Required work: For each line in the data below that holds "amount", return a copy.

Data for this task:
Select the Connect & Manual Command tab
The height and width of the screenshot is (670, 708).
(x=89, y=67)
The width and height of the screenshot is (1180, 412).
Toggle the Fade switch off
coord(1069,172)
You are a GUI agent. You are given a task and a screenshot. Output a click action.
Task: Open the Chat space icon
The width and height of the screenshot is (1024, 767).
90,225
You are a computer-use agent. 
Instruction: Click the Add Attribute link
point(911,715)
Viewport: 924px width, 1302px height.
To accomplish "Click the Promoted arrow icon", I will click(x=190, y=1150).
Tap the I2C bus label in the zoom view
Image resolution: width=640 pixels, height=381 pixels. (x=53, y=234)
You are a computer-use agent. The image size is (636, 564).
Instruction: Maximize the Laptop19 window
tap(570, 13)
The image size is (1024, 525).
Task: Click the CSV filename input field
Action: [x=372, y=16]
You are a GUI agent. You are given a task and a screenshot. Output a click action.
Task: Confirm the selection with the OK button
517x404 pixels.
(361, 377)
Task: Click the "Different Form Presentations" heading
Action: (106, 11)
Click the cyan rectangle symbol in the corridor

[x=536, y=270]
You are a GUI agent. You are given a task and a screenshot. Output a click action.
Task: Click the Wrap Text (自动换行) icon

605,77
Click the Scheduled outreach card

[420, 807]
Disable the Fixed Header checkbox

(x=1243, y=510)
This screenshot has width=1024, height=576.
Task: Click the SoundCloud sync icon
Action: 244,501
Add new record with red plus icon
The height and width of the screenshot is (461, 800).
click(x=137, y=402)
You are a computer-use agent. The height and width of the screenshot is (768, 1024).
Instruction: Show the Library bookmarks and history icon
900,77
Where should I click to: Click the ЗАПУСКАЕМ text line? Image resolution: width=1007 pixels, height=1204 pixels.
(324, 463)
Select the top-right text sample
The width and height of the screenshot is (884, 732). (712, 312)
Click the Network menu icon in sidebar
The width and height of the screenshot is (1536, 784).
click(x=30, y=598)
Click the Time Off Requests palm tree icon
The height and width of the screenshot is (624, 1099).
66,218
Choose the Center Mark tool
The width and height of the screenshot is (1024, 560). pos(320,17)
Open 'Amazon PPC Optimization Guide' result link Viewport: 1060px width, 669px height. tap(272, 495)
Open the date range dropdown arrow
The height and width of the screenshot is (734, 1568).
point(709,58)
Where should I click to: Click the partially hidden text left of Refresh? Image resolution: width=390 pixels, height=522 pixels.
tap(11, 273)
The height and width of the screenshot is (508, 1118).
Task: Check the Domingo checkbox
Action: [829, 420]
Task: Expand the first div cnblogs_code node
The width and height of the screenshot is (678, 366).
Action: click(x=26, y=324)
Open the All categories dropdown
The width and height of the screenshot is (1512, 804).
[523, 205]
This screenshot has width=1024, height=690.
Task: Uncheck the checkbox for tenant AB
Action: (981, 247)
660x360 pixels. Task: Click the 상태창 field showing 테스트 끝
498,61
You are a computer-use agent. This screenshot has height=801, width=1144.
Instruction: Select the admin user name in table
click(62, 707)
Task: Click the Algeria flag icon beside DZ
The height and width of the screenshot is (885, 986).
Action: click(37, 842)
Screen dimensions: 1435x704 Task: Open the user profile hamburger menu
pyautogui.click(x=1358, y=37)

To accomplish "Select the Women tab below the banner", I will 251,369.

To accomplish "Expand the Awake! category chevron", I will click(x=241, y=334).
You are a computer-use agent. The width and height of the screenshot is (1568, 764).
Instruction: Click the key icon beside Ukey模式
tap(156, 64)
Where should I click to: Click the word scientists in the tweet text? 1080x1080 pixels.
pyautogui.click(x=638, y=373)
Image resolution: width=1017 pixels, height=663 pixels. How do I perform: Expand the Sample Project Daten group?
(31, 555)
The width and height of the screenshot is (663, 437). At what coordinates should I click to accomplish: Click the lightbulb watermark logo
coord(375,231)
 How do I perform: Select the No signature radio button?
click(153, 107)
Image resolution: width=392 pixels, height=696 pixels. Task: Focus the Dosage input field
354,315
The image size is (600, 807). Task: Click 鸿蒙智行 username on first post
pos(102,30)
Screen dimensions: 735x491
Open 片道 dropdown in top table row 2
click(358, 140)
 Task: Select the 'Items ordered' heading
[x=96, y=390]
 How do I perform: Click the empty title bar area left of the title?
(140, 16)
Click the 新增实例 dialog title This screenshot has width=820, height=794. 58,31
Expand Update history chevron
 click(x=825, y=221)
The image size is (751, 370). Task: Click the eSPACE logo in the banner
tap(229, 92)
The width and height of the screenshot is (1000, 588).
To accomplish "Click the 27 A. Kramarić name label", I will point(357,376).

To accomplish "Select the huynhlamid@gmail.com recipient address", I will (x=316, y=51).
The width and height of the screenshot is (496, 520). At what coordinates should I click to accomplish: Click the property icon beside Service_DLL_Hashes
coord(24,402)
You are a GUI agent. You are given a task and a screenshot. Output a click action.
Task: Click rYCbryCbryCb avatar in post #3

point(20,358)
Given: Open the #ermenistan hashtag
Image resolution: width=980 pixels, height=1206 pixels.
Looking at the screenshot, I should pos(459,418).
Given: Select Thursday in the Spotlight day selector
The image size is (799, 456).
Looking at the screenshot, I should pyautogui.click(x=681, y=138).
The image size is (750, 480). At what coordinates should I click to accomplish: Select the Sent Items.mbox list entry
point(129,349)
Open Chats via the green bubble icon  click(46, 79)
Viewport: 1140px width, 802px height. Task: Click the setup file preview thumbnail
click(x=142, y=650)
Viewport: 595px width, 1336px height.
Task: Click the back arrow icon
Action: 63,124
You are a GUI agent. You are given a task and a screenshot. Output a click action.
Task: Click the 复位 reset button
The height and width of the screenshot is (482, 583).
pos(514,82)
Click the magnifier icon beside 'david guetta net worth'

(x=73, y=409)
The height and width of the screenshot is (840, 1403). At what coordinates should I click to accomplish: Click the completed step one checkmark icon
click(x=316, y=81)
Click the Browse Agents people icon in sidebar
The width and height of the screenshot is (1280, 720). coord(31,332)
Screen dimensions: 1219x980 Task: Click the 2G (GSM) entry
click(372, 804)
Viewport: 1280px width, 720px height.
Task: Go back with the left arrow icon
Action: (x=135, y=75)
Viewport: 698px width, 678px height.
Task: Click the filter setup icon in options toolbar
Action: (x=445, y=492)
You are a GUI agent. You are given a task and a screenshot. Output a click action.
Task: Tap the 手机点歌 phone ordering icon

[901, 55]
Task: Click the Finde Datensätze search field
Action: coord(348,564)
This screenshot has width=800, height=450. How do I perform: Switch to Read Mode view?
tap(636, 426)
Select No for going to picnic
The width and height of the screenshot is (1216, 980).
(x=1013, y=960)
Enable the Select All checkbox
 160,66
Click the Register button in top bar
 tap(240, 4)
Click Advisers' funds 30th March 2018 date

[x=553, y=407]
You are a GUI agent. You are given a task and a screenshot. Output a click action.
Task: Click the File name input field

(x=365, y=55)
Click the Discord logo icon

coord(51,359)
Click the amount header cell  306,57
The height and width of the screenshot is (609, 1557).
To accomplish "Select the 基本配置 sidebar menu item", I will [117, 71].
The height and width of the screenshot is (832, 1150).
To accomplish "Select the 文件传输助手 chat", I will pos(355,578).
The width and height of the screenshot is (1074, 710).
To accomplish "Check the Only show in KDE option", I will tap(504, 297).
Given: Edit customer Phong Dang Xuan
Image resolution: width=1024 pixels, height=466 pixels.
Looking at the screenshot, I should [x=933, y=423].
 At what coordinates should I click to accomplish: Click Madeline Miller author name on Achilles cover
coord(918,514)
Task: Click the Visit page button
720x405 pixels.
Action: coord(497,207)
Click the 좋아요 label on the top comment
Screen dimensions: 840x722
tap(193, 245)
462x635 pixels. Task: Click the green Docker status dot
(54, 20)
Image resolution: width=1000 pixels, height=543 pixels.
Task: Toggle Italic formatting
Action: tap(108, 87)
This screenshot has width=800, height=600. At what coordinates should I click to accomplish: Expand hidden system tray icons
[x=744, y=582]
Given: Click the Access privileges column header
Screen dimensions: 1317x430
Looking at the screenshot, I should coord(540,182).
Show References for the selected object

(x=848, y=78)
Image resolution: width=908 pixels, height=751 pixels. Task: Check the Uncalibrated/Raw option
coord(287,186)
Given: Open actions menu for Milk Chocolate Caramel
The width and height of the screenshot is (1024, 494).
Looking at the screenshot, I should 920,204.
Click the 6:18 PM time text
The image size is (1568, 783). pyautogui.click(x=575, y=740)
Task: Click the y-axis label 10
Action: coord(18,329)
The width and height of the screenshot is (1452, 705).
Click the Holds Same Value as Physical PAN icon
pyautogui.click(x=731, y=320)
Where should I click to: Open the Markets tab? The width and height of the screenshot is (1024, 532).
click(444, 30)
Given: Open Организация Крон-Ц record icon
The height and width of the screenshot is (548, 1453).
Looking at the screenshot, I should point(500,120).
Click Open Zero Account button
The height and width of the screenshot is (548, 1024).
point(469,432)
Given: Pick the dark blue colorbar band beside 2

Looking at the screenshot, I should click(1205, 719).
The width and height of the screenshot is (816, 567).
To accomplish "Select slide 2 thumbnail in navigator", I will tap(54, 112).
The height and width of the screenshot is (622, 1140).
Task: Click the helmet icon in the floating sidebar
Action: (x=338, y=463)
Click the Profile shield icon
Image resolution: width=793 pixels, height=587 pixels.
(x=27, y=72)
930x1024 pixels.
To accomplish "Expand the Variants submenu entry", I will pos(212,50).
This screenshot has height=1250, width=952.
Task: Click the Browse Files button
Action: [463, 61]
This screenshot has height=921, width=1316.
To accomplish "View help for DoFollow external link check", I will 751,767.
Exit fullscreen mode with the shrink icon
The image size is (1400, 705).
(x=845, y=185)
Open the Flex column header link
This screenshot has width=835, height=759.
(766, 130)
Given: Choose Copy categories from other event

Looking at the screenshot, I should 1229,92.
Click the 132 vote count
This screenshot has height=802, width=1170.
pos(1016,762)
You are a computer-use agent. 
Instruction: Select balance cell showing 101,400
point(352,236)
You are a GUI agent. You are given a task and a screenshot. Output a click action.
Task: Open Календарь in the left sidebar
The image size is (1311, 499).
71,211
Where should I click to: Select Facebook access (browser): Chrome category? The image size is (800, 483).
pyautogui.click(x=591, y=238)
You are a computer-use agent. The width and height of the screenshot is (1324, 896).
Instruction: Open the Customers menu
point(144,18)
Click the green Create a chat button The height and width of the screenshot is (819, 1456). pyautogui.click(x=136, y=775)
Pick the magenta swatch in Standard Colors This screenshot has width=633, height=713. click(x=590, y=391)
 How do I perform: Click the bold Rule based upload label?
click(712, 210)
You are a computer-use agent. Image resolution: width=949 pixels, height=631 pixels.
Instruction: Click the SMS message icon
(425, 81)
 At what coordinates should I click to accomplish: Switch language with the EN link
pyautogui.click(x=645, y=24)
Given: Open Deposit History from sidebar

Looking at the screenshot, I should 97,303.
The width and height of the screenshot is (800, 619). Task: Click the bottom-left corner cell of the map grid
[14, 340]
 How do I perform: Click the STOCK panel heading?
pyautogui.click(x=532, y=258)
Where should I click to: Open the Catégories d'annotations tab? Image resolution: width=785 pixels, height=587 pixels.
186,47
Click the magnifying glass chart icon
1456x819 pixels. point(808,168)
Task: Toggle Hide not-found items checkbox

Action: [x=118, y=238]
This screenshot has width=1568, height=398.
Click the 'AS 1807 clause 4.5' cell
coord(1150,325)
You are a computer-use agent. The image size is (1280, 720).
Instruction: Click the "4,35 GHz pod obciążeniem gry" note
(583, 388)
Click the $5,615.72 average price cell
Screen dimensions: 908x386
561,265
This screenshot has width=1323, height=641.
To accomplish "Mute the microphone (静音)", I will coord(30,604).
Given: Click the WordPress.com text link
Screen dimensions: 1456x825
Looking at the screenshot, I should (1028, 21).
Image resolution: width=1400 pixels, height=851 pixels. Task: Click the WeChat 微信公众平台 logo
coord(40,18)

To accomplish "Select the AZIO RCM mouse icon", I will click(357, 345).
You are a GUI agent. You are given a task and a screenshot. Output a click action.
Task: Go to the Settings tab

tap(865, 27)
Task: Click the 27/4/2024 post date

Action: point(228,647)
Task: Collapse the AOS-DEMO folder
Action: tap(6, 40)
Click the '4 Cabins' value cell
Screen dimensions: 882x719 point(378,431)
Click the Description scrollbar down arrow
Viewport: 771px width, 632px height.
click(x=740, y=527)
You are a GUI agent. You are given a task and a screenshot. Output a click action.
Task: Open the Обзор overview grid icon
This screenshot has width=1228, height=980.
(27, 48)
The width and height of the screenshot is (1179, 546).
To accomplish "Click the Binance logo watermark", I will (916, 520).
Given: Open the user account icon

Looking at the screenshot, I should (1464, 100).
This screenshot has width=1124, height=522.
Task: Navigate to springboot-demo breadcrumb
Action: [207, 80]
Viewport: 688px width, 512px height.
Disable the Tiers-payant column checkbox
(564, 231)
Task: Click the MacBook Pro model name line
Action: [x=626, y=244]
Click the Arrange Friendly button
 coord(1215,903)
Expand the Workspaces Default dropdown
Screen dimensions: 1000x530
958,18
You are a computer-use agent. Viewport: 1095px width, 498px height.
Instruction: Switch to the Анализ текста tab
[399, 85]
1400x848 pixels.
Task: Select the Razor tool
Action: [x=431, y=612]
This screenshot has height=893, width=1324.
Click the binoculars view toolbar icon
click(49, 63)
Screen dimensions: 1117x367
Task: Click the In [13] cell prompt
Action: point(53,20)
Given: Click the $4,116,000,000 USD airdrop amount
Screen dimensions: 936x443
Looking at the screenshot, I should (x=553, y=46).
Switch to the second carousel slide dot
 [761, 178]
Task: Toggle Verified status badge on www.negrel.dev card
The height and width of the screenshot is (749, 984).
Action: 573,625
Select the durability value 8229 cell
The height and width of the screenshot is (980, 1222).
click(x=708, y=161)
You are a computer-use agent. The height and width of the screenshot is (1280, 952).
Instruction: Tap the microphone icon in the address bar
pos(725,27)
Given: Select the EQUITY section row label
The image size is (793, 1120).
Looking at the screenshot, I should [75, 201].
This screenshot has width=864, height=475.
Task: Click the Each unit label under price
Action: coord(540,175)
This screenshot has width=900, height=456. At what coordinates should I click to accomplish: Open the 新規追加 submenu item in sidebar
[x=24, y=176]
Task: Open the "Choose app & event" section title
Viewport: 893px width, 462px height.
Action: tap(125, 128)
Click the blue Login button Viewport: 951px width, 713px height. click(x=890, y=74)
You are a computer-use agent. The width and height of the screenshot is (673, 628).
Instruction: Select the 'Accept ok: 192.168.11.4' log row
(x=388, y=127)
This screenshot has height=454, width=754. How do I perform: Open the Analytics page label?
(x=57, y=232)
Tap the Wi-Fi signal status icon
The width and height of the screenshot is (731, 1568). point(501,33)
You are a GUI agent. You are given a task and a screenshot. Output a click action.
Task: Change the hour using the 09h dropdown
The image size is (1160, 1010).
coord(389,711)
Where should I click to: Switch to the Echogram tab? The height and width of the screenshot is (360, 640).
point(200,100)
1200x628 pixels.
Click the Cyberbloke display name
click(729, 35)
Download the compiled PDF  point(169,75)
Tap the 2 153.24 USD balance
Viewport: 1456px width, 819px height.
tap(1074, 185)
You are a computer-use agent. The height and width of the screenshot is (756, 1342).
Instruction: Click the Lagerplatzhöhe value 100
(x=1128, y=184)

Written solution:
Click the amount header cell  306,57
Given: Click the $4,116,000,000 USD airdrop amount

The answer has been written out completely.